The sound of power: People recognize high-status voices by vocal cues - study
Published in Psychological Science by a team of researchers from San Diego State University and Colombia Business School last week, the study examines how we use vocal cues to access power status.
In the first part of the study, researchers randomly assigned 161 students to low and high ranking groups and asked them to play specific roles in mock negotiations. High-ranking students were asked to imagine they had the upper hand in the talks, while low-rank students were told they were at a disadvantage.
After analyzing the recordings, the researchers found that those assigned a high power ranking were found to speak in a higher and less variable pitch, (but with increased variations in volume) than those ranked lower.
The results, which were consistent across both genders, suggest that participants’ voices change in accordance with how they perceive their own status.
“Subtle manipulations of power such as simply thinking about a time when you had power can give you a more dynamic voice that’s also in control,” Adam Galinsky, a management professor at Columbia and co-author of the study, was quoted as saying in Forbes.

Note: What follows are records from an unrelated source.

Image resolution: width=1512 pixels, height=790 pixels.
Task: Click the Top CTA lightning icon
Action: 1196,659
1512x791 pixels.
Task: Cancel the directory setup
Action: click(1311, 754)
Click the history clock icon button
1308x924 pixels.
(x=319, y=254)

“You can definitely make yourself sound more powerful,” says Sei Jin Ko of San Diego State University, one of the study’s co-authors.
In the second half of the study, 40 different undergrads listened to and rated the recordings from the first part. This was based on 12 different measures designed to assess the power level of the speakers. The results suggest that listeners could determine which speakers were more powerful by the sound of their voice. Corroborating the findings of the first experiment, listeners associated higher pitch and increased volume and volume variability with power.
“These findings suggest that listeners are quite perceptive to these subtle variations in vocal cues and they use these cues to decide who is in charge,” says Galinsky.
The study, inspired by Margaret Thatcher’s well-documented voice training, sought to investigate the link between power and voice.
“It was quite well known that Thatcher had gone through extensive voice coaching to exude a more authoritative, powerful persona,” said Ko in the study’s release statement. “We wanted to explore how something so fundamental as power might elicit changes in the way a voice sounds, and how these situational vocal changes impact the way listeners perceive and behave toward the speakers.”